L’enquête du coroner sur la mort de Joyce Echaquan qui s’est déroulée au Palais de justice de Trois-Rivières révèle une situation troublante de discrimination dans l’accès aux soins de santé. Elle a mis en évidence jour après jour que des personnes sont ignorées, rejetées, abandonnées en raison de leur sexe, de leur race, et de leur état de santé. Les soignants, qu’ils soient préposés, infirmières ou médecins, ne sont pas à l’abri d’adopter des attitudes pouvant priver les patients de soins adéquats, sécuritaires et continus.
Une enquête publique du coroner révèle toujours de bien tristes histoires
Au milieu des années 90, j’ai représenté une famille lors d’une enquête publique du coroner à la suite de la mort d’Atif, un jeune homme de 28 ans, schizophrène, hospitalisé à l’Hôpital Jean-Talon. Les causes et les circonstances entourant son décès devaient être élucidées. Dans le cadre de l’enquête, des organismes de défense des droits des patients suggéraient que les prescriptions médicales étaient exagérées pour les patients en psychiatrie.

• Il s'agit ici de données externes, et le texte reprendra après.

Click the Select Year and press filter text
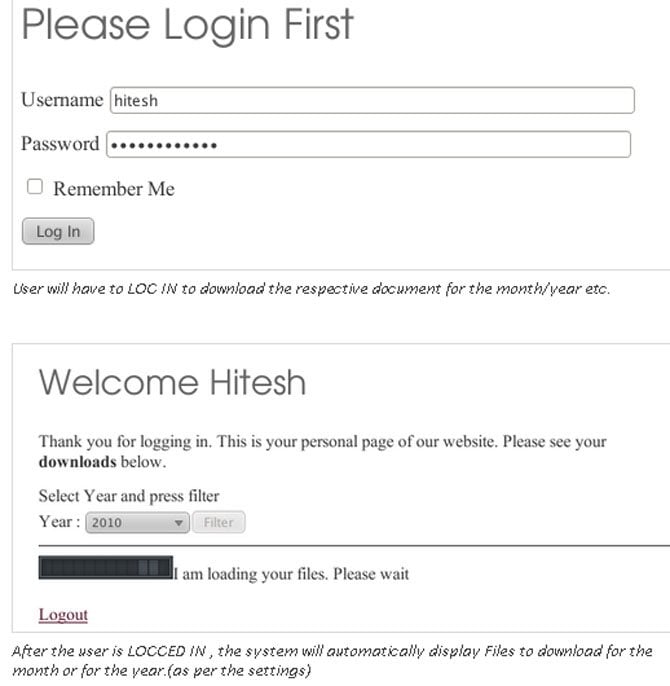The height and width of the screenshot is (686, 670). (x=128, y=496)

Pendant des jours, la coroner David a entendu professionnels de la santé et experts au palais de justice de Laval. Le directeur des services professionnels a rapporté que le psychiatre avait réalisé son erreur de posologie le jour du décès du patient. Elle était de quatre fois supérieure à celle recommandée par le fabricant. Les infirmières ont admis qu’elles avaient administré pendant trois jours la dose prescrite par le psychiatre traitant. Les experts ont exposé que le surdosage avait causé une fibrillation cardiaque entraînant la mort du patient.
Malgré le comportement et les plaintes répétées du jeune homme — un patient suivi à l’unité psychiatrique — pendant trois jours, malgré une coupure qu’il s’était infligée au front en se frappant la tête contre le mur, malgré une visite à l’urgence pour soigner cette blessure, personne n’avait reconsidéré la médication qui lui était alors administrée. Abandonné par les personnes qui devaient lui fournir des soins requis par son état de santé, troublé et mal en point, il avait fait appel à sa famille, en vain. Celle-ci a fait confiance à ceux et celles qui devaient s’occuper de sa santé.

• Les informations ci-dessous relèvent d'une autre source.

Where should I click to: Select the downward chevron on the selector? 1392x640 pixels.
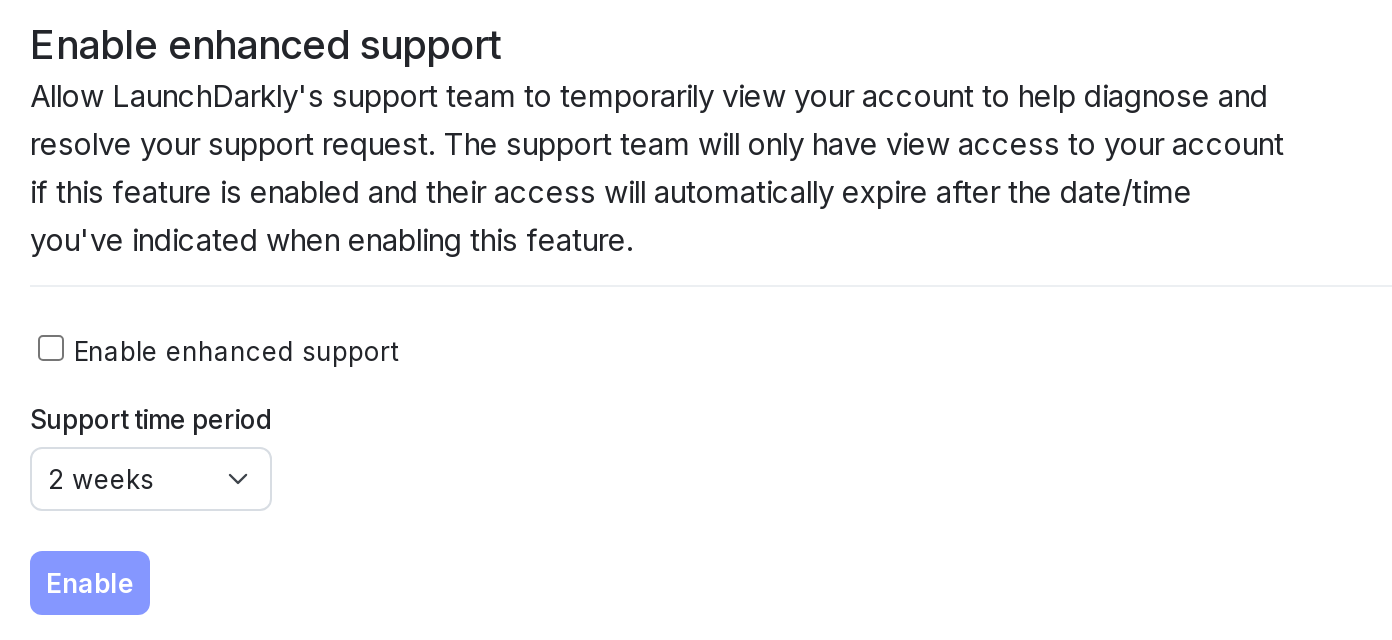click(238, 479)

S’inquiéter des personnes hospitalisées
L’abandon d’Atif à son malheur est ressorti à l’enquête publique, comme celui de Joyce Echaquan. Dans le premier cas, le voile a été levé avec le dossier hospitalier qui a révélé la prescription médicale fatale, dans le second cas, c’est grâce à la vidéo tournée par madame Echaquan elle-même. Le psychiatre d’Atif a suggéré que son erreur de prescription était due à un manque de concentration causé à la suite d’une discussion corsée avec sa fille la veille. L’infirmière devant s’occuper de Joyce rapporte quant à elle avoir tenu des propos inacceptables au motif qu’elle était épuisée face à la surcharge de travail. La discrimination dans les soins à l’égard de la femme attikamekw me rappelle l’indifférence à l’égard des personnes hospitalisées en psychiatrie, au cours des années 90. Dans les deux cas, c’est la personne à qui on doit fournir des soins à la hauteur de ses besoins qui est lésée et abandonnée à sa mort.

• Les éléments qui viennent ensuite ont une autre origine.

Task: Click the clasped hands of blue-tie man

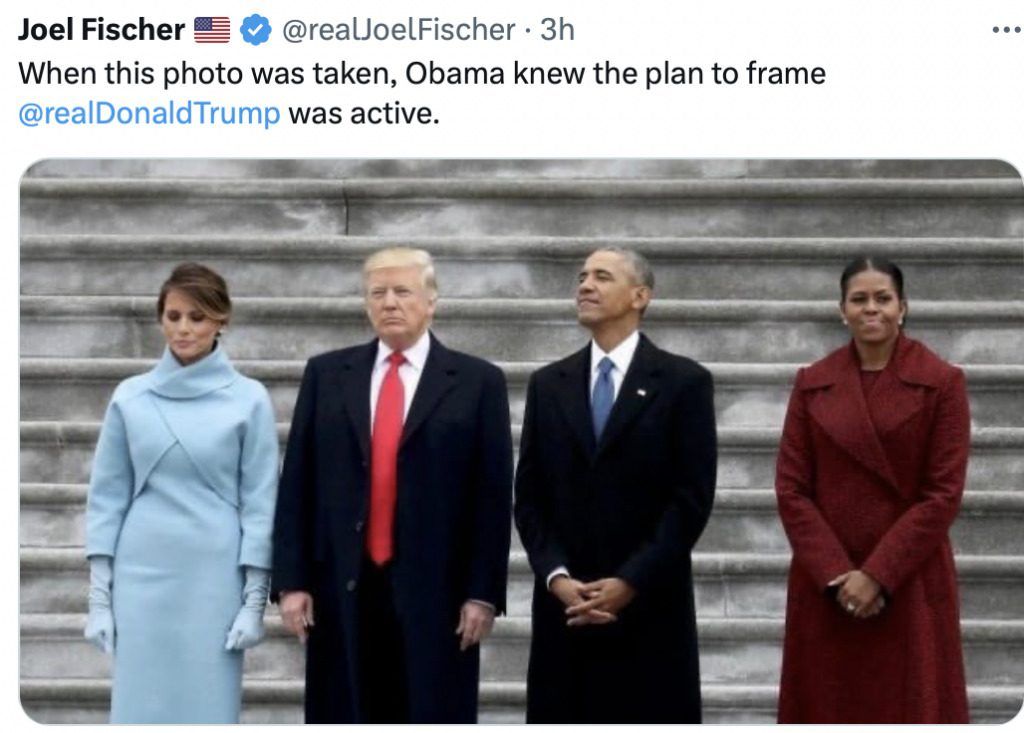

S’impliquer sans craindre de subir de reproches
Nous ne sommes jamais à l’abri d’erreurs, voire de négligence, en milieu de soins. Des préjugés pernicieux et tenaces existent. Des personnes meurent en raison notamment de discrimination exercée par le personnel. L’amélioration des soins passera certainement par un plus grand nombre de soignants, mais surtout par des professionnels plus attentifs, vigilants et surtout capables d’écouter la personne qui est au cœur de leur travail et qui a droit à des soins respectueux, comme le dit la loi.
S’impliquer auprès de nos proches en milieux de soins ne devrait jamais nous être reproché. Un dossier médical ou une autopsie pourra révéler là où les soins ont manqué. Nous devrions aussi retenir de l’enquête de Trois-Rivières que notre vigilance ne doit jamais nous être reprochée, car il n’y a pas de place pour la négligence ni l’indifférence en milieu de soins.